A Islândia é conhecida por suas águas termais, vulcões, aurora boreal e geleiras, tudo entre paisagens costeiras e vilarejos dignos dos melhores cartões postais. Até pouco tempo atrás, no entanto, não era o destino ideal se o visitante fosse de uma região muito específica do planeta: o País Basco. Embora possa parecer algo antiquado (e realmente era), até uma década atrás, a ilha ainda mantinha em vigor um decreto do século XVII que dava carta branca aos seus habitantes para atacar, roubar e até assassinar marinheiros bascos.
A lei é interessante tanto por seu conteúdo quanto por seu contexto, que remonta ao passado baleeiro da região e também a um dos episódios mais terríveis da história islandesa, senão o mais terrível: o massacre Spánverjavígin.
Uma viagem diplomática peculiar
Em abril de 2015, Martin Garitano, então Deputado Geral de Guipúscoa, protagonizou o que talvez tenha sido a viagem mais rocambolesca de sua carreira política. Não tanto pelo destino (Hólmavik, um vilarejo no oeste da Islândia), mas pelo que aconteceu lá.
Como parte de um evento institucional com autoridades locais, durante o qual foi instalada uma placa comemorativa, os marinheiros entoaram canções e recitaram uma oração. E Jónas Guðmundsson, comissário da região dos Fiordes Ocidentais da Islândia, revogou um decreto do século XVII.

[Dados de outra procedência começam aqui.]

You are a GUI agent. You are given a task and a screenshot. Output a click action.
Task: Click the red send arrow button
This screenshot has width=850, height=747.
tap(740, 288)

O decreto em questão era provavelmente um dos mais delirantes e cruéis da legislação internacional. A norma tinha suas origens em 1615 e estabelecia que, se um islandês encontrasse um marinheiro basco na ilha, poderia atacá-lo, roubar tudo o que ele tivesse e, se necessário, até matá-lo sem piedade.
Claro, em 2015, na ilha, vigoravam outras leis que neutralizavam aquele antigo decreto e proibiam os islandeses de assassinarem bascos, assim como vetavam a matança de qualquer outro ser humano. Mas é importante notar que, em 400 anos, ninguém havia se dado ao trabalho de revogar o decreto do século XVII, então, tecnicamente, ele ainda estava em vigor. Quando perguntado sobre isso, Guðmundsson brincou: "Pelo menos agora será seguro para eles [os bascos] virem".
De política e economia
Para entender o decreto "anti-bascos" de 1615, é preciso conhecer seu contexto. A Islândia do início do século XVII era bem diferente da atual. Não era um país independente (status que só alcançou séculos depois, em 1944), e seu controle estava nas mãos de governadores regionais protegidos pelo rei da Dinamarca, cargo exercido por Cristiano IV desde 1588.

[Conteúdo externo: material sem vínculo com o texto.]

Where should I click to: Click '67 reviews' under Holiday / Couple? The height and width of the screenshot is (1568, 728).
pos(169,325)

Em relação à economia, havia um negócio lucrativo que interessava especialmente à Coroa dinamarquesa: a caça de baleias no Atlântico Norte.

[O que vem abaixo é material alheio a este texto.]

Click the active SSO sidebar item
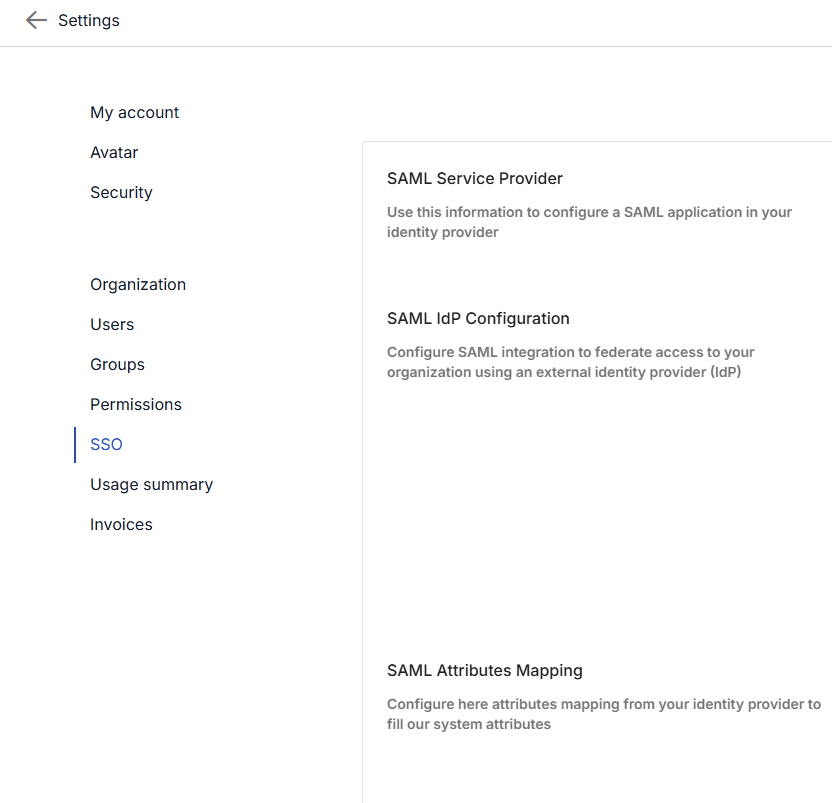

Da carne dos enormes cetáceos capturados no mar, aproveitava-se a carne, os ossos, o esperma e até as barbatanas, muito apreciadas para a fabricação de varas para guarda-chuvas, sombrinhas e espartilhos. Porém, o recurso das baleias mais valorizado era o seu óleo. Entre outros fins, era usado para iluminar casas e na fabricação de sabão, lubrificantes e medicamentos. O óleo das baleias era tão valorizado que alguns o comparam ao nosso petróleo.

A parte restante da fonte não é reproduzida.